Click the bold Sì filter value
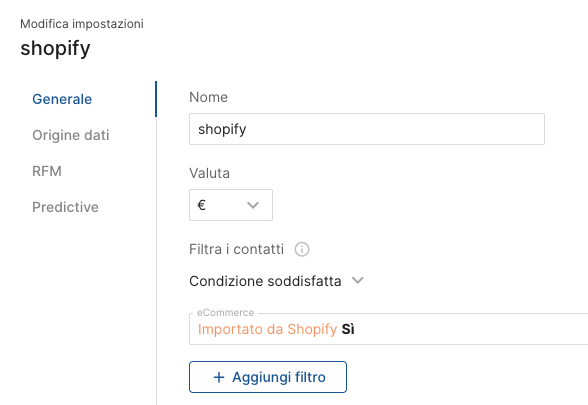tap(348, 329)
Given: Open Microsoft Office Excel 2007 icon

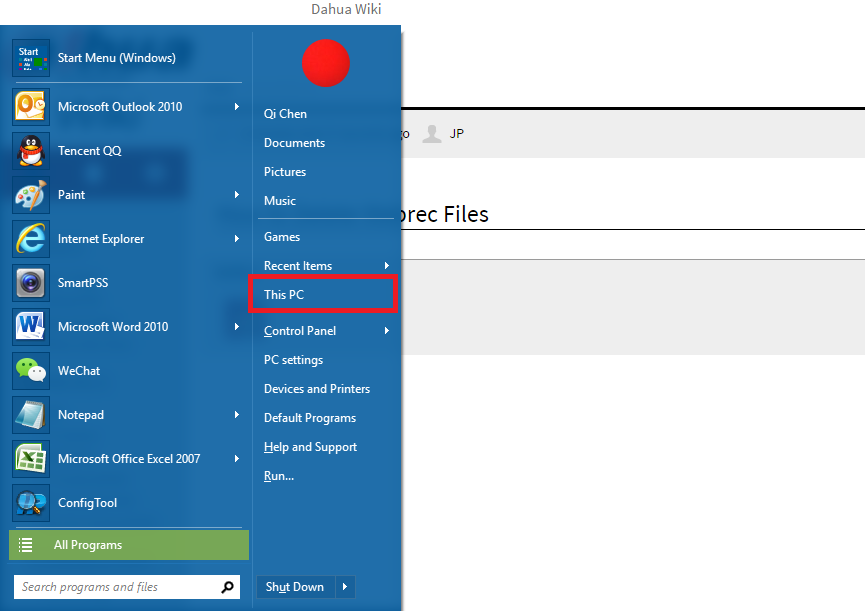Looking at the screenshot, I should point(31,459).
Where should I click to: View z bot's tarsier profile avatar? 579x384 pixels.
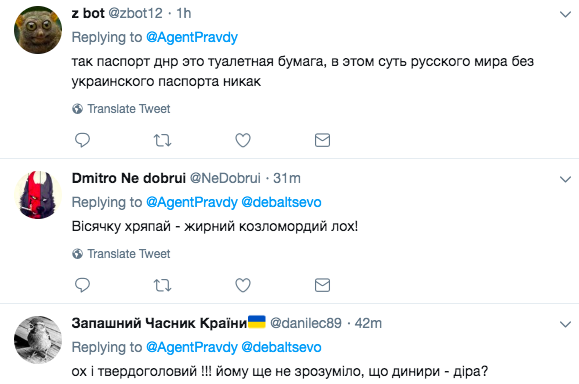(x=38, y=30)

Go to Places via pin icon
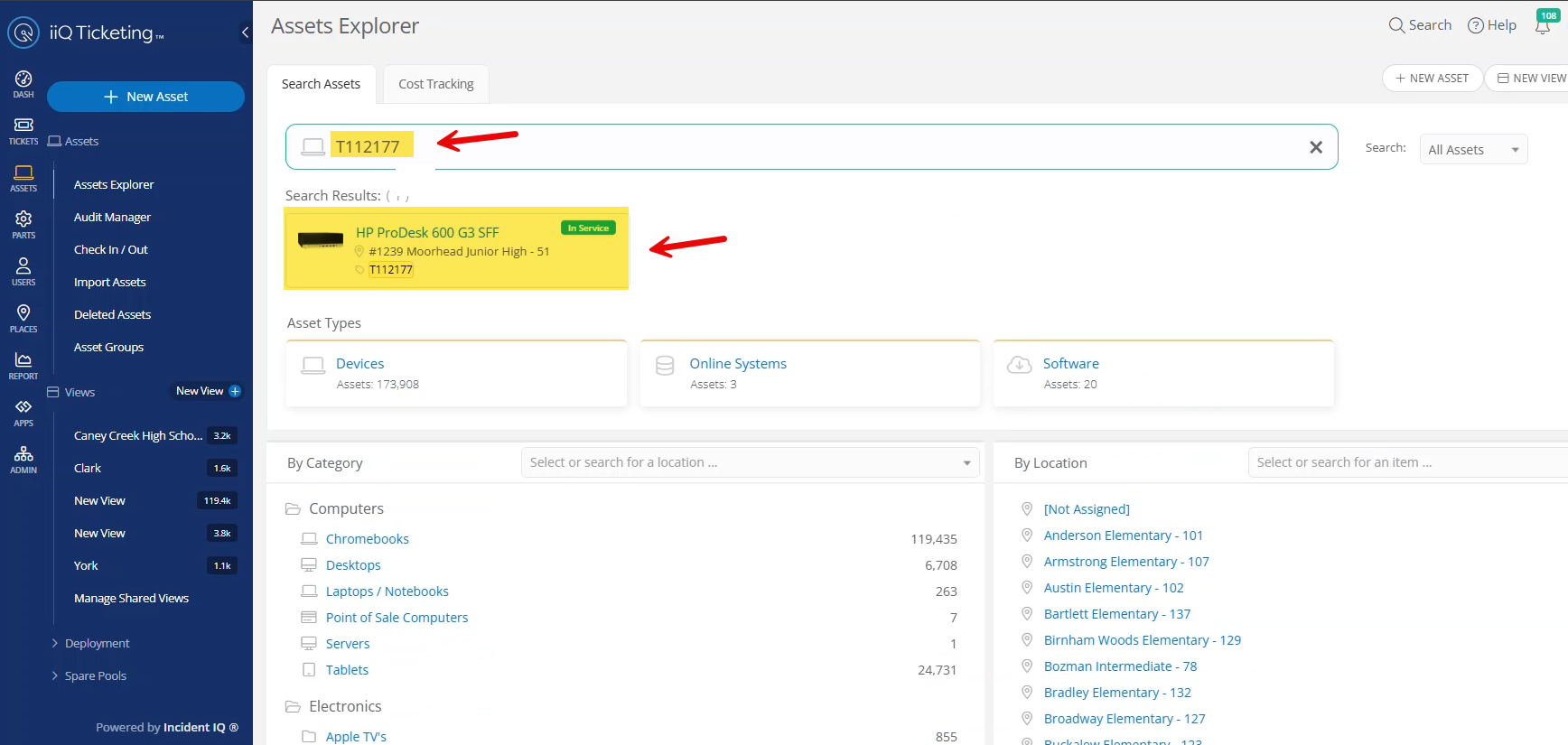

● EXERCISE: Type the listing out again word for word, passing over each picture.

● RESULT OF THE TASK:
Click the bold Sì filter value
tap(348, 329)
Given: Open Microsoft Office Excel 2007 icon

Looking at the screenshot, I should point(31,459).
Where should I click to: View z bot's tarsier profile avatar? 579x384 pixels.
(x=38, y=30)

Go to Places via pin icon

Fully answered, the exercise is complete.